EU and China set for talks on planned electric vehicle tariffs

EU and China set for talks on planned electric vehicle tariffs
  • PublishedJune 24, 2024

China and the European Union have agreed to start talks on the planned imposition of tariffs on Chinese-made electric vehicles (EVs) being imported into the European market, senior officials of both sides said on Saturday.

Germany’s Economy Minister Robert Habeck said he had been informed by EU Commissioner Valdis Dombrovskis that there would be concrete negotiations on tariffs with China.
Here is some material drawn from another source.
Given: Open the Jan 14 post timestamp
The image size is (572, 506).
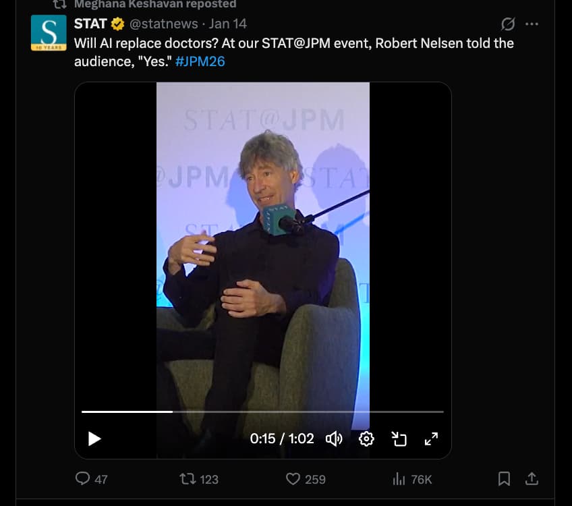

The confirmation came after China’s Commerce Ministry said its head Wang Wentao, and Dombrovskis, executive vice president of the European Commission, had agreed to start consultations over the EU’s anti-subsidy investigation into Chinese EVs.

“This is new and surprising in that it has not been possible to enter into a concrete negotiation timetable in the last few weeks,” Habeck said in Shanghai.

He said it was a first step and many more will be necessary. “We are far from the end, but at least, it is a first step that was not possible before.”

The minister had said earlier on Saturday that the European Union’s door was open for discussions regarding EU tariffs on Chinese exports.

“What I suggested to my Chinese partners today is that the doors are open for discussions and I hope that this message was heard,” he said in his first statement in Shanghai, after meetings with Chinese officials in Beijing.

Habeck’s visit is the first by a senior European official since Brussels proposed hefty duties on imports of Chinese-made electric vehicles (EVs) to combat what the EU considers excessive subsidies.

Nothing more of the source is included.